A season of hope


As bowl season begins in college football, no shortage exists of programs that need a lift, a boost of support to help survive the ever-increasing buzz sure to reach a deafening pitch from South Beach as the BCS title game draws near.

For traditional powers such as Ohio State, Miami and Tennessee, there's little worse than a December at home as the nation fawns over Notre Dame.

Still others dread what they view as another championship gift-wrapped for the Southeastern Conference. That would make seven straight, if you're counting.

But enough talk of such despair.

It's the time of year for positive thinking, for renewal and a long look forward.
Hold tight, fans of Arkansas, Illinois and Cal, which combined to win nine games this year and four in their respective conferences.

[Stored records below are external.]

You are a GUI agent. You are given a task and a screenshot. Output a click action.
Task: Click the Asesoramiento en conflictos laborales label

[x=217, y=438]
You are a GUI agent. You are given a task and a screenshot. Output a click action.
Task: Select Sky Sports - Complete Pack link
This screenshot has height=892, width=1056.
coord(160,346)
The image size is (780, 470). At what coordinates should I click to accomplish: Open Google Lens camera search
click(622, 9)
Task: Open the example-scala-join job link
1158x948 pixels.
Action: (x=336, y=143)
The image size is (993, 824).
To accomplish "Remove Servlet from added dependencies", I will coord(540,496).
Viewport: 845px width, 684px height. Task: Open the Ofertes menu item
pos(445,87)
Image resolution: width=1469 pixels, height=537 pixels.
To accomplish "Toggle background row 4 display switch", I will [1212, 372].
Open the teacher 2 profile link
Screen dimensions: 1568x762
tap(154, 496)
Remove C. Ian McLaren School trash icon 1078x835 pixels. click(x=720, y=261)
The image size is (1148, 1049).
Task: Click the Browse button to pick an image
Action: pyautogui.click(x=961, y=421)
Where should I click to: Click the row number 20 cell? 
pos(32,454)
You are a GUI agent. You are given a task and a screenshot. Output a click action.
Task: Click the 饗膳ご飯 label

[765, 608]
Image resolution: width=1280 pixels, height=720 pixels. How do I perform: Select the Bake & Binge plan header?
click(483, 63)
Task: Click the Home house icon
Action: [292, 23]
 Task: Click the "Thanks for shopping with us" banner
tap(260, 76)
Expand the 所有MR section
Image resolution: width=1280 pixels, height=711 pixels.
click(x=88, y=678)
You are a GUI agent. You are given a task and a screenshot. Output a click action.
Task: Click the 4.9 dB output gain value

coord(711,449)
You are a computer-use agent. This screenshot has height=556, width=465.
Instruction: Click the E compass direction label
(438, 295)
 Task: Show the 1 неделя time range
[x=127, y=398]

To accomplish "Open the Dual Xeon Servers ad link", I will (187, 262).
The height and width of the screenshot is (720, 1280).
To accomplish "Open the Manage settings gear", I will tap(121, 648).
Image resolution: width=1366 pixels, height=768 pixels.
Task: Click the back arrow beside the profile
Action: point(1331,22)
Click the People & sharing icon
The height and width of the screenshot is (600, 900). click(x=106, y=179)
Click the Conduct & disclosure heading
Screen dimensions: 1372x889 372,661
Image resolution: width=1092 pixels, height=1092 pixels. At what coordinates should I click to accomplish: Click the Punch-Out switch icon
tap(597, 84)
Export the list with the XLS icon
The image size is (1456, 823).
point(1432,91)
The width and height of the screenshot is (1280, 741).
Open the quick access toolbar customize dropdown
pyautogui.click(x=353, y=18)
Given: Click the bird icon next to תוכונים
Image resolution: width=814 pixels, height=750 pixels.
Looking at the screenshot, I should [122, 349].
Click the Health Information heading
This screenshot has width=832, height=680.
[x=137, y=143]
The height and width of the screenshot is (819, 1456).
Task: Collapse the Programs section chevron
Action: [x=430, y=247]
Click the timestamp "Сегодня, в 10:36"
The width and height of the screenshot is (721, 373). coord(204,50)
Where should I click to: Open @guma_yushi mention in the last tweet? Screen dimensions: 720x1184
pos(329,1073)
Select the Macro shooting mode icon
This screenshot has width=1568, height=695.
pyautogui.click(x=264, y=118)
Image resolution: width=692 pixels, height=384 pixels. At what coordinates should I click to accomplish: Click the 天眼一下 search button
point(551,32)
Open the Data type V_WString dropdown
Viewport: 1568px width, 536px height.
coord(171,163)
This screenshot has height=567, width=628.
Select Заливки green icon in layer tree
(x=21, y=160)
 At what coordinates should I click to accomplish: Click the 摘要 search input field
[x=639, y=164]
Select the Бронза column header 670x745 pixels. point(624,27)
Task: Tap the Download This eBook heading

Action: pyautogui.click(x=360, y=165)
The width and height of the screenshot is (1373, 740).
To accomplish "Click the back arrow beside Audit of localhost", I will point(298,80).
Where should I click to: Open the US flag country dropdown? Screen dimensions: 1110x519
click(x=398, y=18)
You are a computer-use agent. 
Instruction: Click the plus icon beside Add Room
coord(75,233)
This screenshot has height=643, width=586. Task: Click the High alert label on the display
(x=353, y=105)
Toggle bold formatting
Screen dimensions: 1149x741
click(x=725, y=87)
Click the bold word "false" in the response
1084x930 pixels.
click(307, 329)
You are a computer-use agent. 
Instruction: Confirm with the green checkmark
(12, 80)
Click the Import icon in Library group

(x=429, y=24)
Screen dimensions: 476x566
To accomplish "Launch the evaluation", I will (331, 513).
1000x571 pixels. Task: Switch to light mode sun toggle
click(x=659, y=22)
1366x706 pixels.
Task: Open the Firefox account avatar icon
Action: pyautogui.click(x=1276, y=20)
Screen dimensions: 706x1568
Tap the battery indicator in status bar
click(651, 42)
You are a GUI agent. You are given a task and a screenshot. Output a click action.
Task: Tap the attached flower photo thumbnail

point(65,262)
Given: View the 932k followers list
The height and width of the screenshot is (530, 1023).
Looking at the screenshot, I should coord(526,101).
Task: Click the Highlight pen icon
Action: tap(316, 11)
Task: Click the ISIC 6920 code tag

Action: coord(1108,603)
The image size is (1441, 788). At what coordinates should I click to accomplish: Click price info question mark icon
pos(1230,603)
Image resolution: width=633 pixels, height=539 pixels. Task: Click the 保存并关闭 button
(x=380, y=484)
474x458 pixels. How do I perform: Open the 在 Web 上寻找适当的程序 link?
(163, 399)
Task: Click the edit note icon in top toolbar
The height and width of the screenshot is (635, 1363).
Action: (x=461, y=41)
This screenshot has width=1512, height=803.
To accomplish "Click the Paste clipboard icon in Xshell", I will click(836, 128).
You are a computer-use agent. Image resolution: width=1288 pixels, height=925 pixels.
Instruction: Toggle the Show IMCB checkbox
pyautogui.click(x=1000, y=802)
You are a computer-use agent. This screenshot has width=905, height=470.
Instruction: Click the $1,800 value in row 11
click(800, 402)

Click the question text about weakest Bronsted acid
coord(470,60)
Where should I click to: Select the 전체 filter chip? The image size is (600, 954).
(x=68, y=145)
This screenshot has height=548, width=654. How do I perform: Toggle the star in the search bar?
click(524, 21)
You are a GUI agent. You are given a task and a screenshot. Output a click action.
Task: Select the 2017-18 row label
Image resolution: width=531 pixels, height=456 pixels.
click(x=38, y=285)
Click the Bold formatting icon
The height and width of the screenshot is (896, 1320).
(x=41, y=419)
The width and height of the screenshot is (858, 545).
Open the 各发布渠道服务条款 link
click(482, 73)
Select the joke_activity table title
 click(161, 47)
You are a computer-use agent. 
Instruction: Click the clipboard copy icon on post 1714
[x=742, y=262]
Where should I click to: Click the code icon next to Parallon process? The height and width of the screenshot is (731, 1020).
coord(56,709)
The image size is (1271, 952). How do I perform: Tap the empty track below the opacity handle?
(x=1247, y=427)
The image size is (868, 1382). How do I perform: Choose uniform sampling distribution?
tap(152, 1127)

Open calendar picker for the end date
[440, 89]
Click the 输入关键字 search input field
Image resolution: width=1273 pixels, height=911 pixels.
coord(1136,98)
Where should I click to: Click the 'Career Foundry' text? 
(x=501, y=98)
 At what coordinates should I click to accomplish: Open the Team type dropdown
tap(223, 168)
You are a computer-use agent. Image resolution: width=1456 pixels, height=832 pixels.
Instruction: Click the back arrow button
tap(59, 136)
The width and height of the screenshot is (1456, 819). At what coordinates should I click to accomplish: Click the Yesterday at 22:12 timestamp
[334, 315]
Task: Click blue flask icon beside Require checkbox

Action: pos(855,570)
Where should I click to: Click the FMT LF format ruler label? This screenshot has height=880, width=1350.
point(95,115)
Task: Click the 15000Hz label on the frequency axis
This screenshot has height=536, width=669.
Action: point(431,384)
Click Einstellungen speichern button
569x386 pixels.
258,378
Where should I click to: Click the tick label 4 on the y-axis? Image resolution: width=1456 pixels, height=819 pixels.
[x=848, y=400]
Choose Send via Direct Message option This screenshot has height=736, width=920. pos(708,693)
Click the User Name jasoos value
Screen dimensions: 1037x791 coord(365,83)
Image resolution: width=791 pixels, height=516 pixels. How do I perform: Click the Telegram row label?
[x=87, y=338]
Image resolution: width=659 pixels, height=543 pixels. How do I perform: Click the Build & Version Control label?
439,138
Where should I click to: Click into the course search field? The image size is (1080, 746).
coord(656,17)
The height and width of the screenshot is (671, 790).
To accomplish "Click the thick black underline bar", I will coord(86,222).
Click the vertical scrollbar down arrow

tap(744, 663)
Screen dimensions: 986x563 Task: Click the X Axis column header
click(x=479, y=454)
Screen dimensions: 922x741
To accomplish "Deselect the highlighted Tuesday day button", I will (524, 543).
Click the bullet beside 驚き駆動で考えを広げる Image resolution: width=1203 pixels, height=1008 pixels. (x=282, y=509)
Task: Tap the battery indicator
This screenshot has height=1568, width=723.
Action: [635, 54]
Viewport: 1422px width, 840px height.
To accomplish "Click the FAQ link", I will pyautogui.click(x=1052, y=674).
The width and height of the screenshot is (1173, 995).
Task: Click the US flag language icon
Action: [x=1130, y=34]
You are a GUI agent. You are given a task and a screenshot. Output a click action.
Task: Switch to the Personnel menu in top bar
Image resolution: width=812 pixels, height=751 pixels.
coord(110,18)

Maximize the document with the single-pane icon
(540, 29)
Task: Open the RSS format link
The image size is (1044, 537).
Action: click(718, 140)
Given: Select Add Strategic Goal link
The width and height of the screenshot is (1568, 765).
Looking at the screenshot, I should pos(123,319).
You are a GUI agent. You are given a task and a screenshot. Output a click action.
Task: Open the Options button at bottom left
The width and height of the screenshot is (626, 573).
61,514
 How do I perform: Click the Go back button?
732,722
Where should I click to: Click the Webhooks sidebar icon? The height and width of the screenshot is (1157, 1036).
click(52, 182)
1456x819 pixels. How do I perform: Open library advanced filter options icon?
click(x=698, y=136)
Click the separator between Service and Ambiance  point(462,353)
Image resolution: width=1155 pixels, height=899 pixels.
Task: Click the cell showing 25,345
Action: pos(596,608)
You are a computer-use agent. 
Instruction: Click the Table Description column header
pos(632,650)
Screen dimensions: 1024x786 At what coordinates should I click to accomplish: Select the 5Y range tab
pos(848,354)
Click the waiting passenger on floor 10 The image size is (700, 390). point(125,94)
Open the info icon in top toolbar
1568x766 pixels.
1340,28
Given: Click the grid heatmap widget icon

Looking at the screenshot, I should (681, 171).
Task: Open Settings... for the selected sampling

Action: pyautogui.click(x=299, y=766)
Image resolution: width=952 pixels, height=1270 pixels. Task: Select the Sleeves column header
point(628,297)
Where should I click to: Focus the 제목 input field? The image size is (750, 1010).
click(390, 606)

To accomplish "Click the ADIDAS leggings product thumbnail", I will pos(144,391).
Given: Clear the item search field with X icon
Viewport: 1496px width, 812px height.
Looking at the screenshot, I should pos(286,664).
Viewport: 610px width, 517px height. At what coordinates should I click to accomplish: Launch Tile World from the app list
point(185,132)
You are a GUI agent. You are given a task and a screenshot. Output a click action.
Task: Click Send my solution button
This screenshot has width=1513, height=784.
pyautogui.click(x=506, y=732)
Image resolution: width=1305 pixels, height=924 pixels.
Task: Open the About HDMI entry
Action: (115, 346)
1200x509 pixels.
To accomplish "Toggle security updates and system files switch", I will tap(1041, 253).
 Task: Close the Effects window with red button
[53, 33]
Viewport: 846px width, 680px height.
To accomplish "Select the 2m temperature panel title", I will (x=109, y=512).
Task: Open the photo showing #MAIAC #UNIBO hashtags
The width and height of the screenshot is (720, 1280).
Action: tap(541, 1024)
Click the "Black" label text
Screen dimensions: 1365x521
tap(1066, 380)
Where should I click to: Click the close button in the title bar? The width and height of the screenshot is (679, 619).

Signing day is a mere nine weeks away, and each of your schools cling to a top-40 recruiting class in the 2013 rankings.

Yes, the hot and heavy portion of recruiting season is upon us. The season of hope.

It's the time of year when fans of downtrodden teams can peer to the future and dream of dominance.

Auburn, just two years removed from a BCS title, endured a nightmarish fall. It searches this month for a new coach. Still, the Tigers' recruiting class ranks 10th nationally. Maybe Auburn's next staff can keep defensive end Carl Lawson and linebacker Reuben Foster in the fold. Perhaps it can lure five-star defensive tackle Montravius Adams or four-star running back Derrick Green.

What do the Tigers have in common with North Carolina, Virginia and Missouri?

They're home for the holidays, sure, but they've all got promising collections of prospects pledged to sign on Feb. 6.

Even at Penn State, where signs point to a long winter ahead with less than one year out of five on probation served, recruiting provides a reason for joy and happiness.

Too bad the school can't mail holiday cards stamped with the smiling faces of quarterback Christian Hackenberg and Adam Breneman, top-rated recruits nationally at their positions and both long committed to Bill O'Brien and the Nittany Lions.

Even for programs that barely made it to bowl eligibility, recruiting often offers the best reason for optimism. At Virginia Tech, where a 6-6 season goes over like a bowl of spoiled eggnog, cornerback Kendall Fuller, the No. 14 prospect in the ESPN 150, provides a reason for excitement.

Same goes for 6-6 Michigan State, which could make its holiday season by wrestling offensive guard David Dawson, a former Michigan commit, from the Wolverines.

Or at Ole Miss, where the best gift would come in the form of a 6-foot-5, 265-pound defensive end -- No. 1 overall ESPN 150 prospect Robert Nkemdiche, who dumped Clemson last month. His brother plays for the Rebels. Connect the dots.

Sixteen of 17 USC commitments rank among the ESPN 300. It won't erase the pain of a 7-5 season. but this class offers hope that the Trojans can rebound quickly from the impact of NCAA sanctions. Surely, Su'a Cravens, Kenny Bigelow and Eddie Vanderdoes can help that defense.

There are no busts before signing day. This is the time of year when even the losing programs win.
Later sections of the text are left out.